Input data

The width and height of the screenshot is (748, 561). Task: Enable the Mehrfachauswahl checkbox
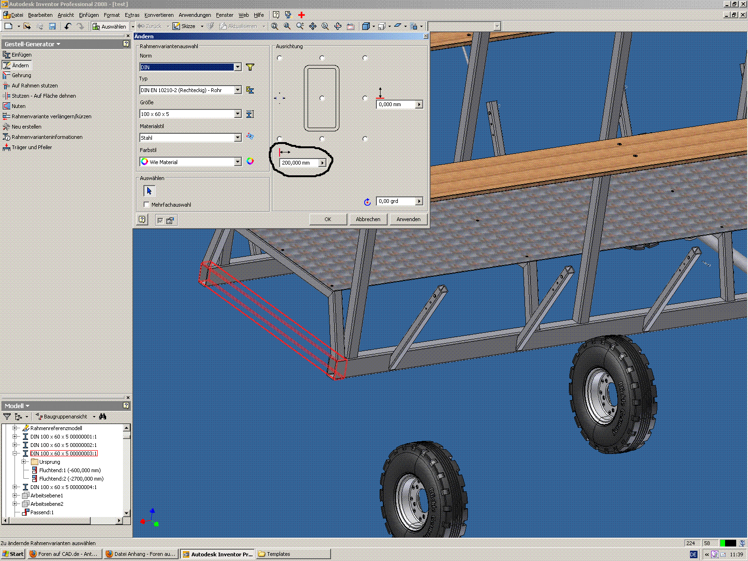tap(147, 205)
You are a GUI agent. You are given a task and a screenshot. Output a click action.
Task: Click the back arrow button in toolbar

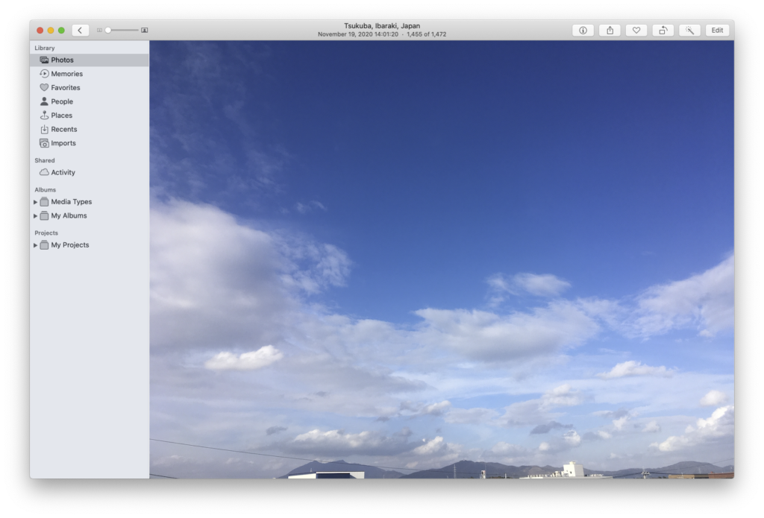81,31
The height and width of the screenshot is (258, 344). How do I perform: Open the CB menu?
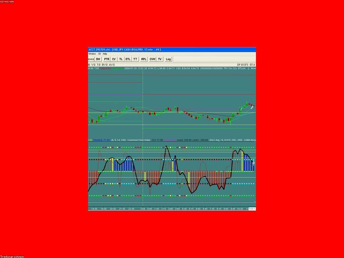99,54
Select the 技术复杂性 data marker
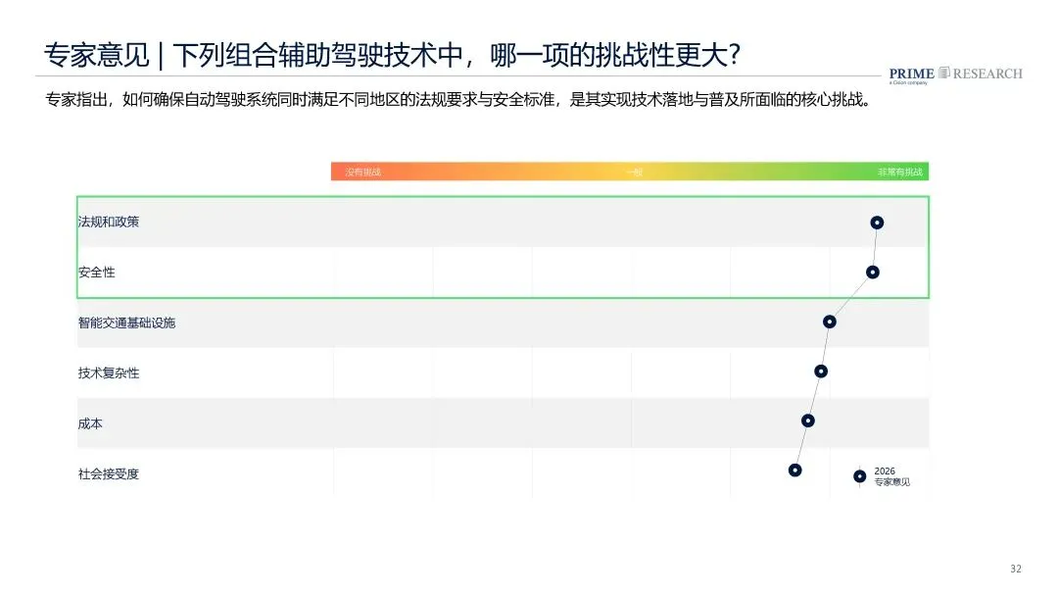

Required action
Could you give back the full listing word for word, leaving out the images?

Exercise response
The width and height of the screenshot is (748, 561). Task: Enable the Mehrfachauswahl checkbox
tap(147, 205)
You are a GUI agent. You are given a task and a screenshot. Output a click action.
Task: Click the back arrow button in toolbar

81,31
The height and width of the screenshot is (258, 344). How do I perform: Open the CB menu?
99,54
Select the 技术复杂性 data marker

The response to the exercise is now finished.